Problem:
The line containing "Instruction: Click the" marks where to begin. Write out that line and every line after it exactly, through the last line below.

+--

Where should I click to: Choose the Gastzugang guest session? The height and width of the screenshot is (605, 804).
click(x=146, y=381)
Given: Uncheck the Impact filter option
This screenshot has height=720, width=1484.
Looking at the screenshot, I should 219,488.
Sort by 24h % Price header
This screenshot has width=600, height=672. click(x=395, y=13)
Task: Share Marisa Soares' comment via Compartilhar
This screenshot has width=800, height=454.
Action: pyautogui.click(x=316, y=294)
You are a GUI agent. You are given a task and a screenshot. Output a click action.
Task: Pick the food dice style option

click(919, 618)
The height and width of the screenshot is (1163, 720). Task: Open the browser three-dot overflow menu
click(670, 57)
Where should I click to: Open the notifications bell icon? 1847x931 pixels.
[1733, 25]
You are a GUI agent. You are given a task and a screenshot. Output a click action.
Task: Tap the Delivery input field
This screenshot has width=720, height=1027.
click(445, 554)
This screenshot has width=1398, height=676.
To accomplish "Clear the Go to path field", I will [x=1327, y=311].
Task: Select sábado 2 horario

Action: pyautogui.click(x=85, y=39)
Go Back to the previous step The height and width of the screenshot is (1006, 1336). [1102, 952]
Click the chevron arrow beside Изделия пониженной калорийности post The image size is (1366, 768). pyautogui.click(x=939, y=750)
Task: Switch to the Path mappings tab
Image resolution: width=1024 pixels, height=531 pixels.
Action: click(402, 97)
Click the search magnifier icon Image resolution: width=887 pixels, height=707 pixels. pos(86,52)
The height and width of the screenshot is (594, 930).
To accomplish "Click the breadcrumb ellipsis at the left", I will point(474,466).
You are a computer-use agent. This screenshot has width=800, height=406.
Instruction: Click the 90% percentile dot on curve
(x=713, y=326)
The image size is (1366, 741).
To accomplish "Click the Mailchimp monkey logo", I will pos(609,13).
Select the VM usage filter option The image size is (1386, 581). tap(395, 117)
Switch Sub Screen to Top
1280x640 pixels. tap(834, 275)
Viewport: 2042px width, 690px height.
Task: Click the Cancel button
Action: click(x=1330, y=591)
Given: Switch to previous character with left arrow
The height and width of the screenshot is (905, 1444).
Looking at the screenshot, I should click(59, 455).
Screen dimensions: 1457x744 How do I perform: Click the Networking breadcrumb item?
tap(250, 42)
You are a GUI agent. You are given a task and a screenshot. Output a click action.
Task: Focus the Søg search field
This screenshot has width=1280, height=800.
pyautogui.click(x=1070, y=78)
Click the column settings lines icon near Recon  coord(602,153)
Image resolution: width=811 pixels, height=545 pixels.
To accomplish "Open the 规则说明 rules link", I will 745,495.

+--

Written solution:
Instruction: Click the 90% percentile dot on curve
(x=713, y=326)
The image size is (1366, 741).
To accomplish "Click the Mailchimp monkey logo", I will pos(609,13).
Select the VM usage filter option The image size is (1386, 581). tap(395, 117)
Switch Sub Screen to Top
1280x640 pixels. tap(834, 275)
Viewport: 2042px width, 690px height.
Task: Click the Cancel button
Action: click(x=1330, y=591)
Given: Switch to previous character with left arrow
The height and width of the screenshot is (905, 1444).
Looking at the screenshot, I should click(59, 455).
Screen dimensions: 1457x744 How do I perform: Click the Networking breadcrumb item?
tap(250, 42)
You are a GUI agent. You are given a task and a screenshot. Output a click action.
Task: Focus the Søg search field
This screenshot has width=1280, height=800.
pyautogui.click(x=1070, y=78)
Click the column settings lines icon near Recon  coord(602,153)
Image resolution: width=811 pixels, height=545 pixels.
To accomplish "Open the 规则说明 rules link", I will 745,495.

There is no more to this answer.